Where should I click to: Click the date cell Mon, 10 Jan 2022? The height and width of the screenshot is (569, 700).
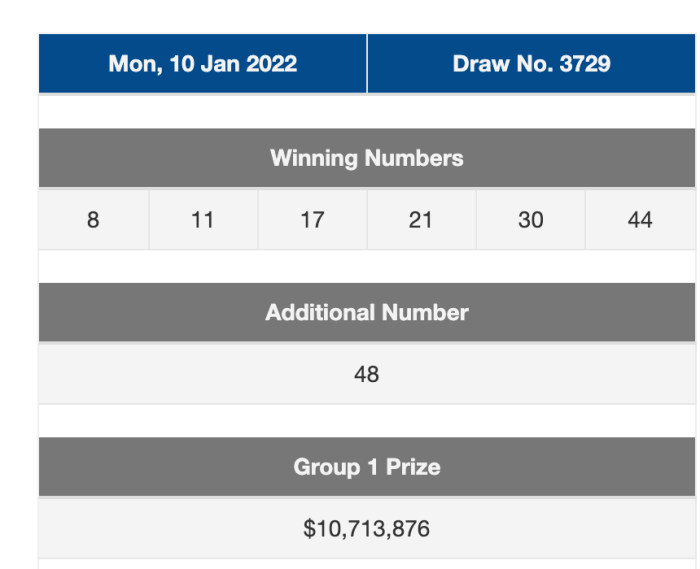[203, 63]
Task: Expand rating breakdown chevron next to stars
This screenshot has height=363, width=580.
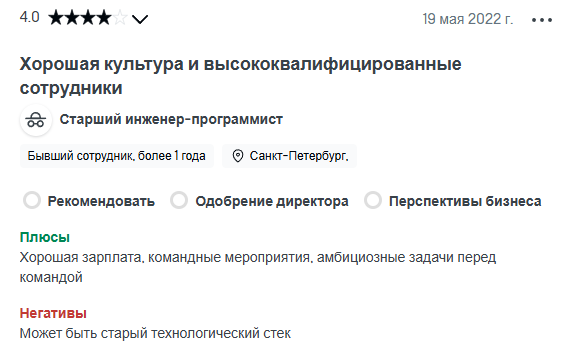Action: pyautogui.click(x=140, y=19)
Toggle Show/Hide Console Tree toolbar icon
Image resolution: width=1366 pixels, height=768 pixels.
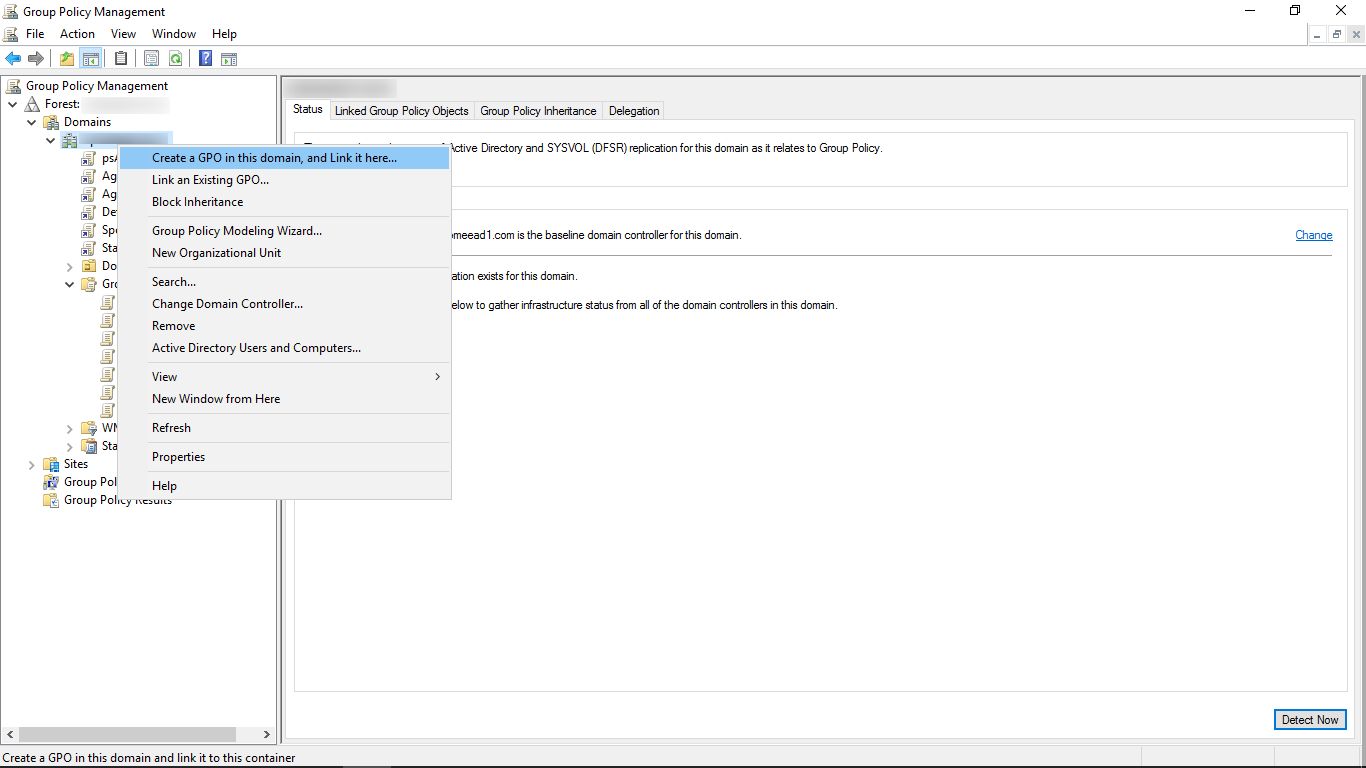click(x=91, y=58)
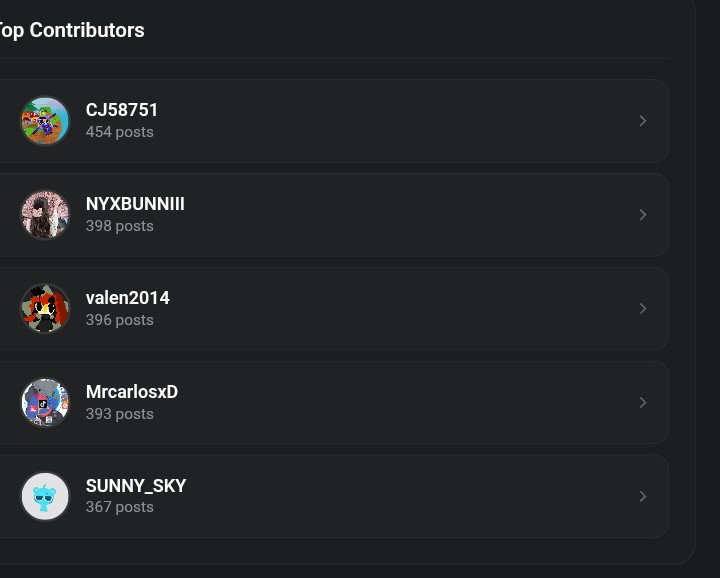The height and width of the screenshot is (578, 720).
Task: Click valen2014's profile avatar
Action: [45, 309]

##############################

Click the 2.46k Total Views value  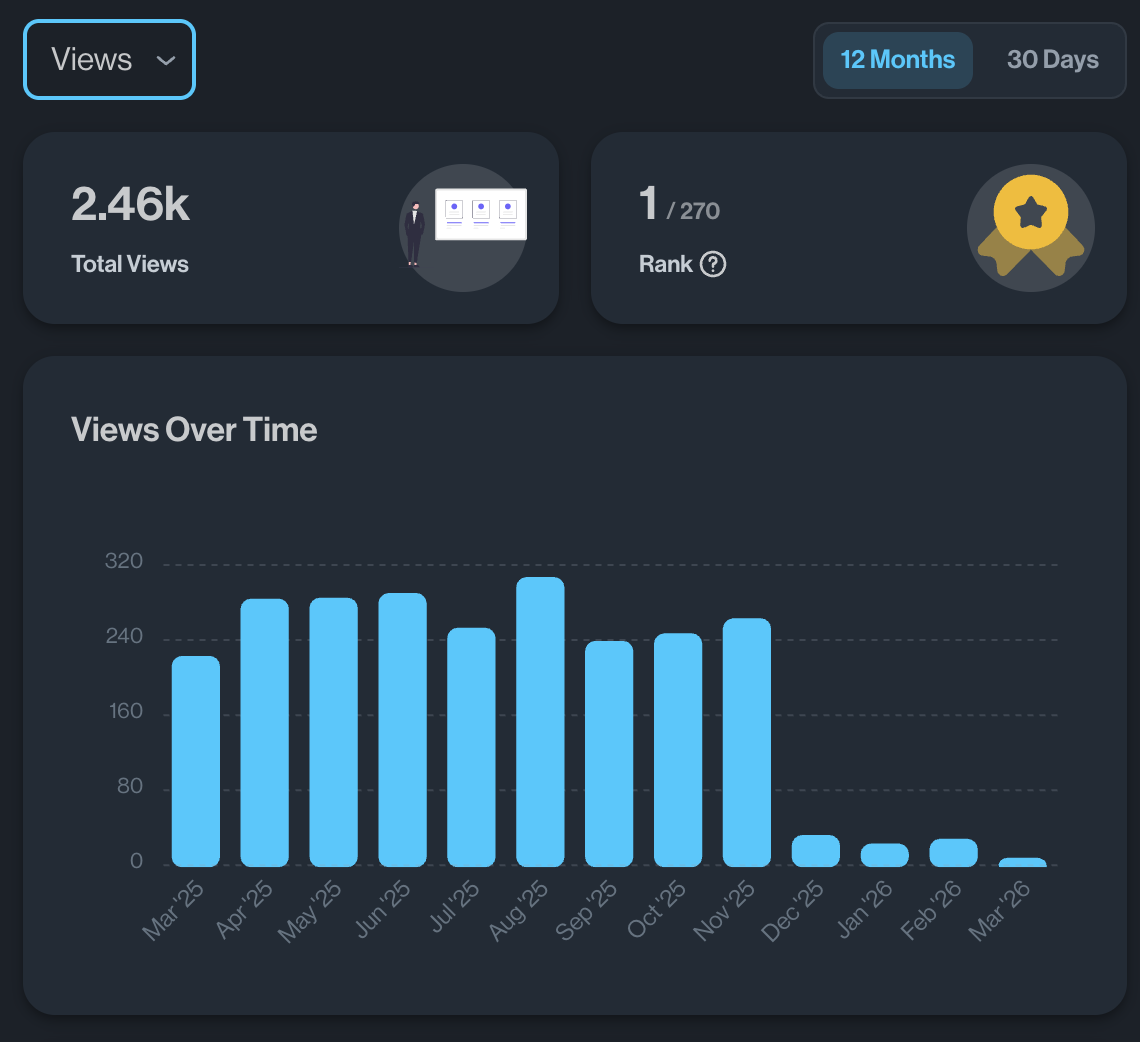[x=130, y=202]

##############################

Would you output the lines above from the line holding "Where should I" up to and including the line holding "Toggle Show/Hide Console Tree toolbar icon", exactly and only those, with no pictures?

# [TASK RESULT]
Where should I click to: Click the date cell Mon, 10 Jan 2022? The height and width of the screenshot is (569, 700).
[203, 63]
Task: Expand rating breakdown chevron next to stars
This screenshot has height=363, width=580.
Action: pyautogui.click(x=140, y=19)
Toggle Show/Hide Console Tree toolbar icon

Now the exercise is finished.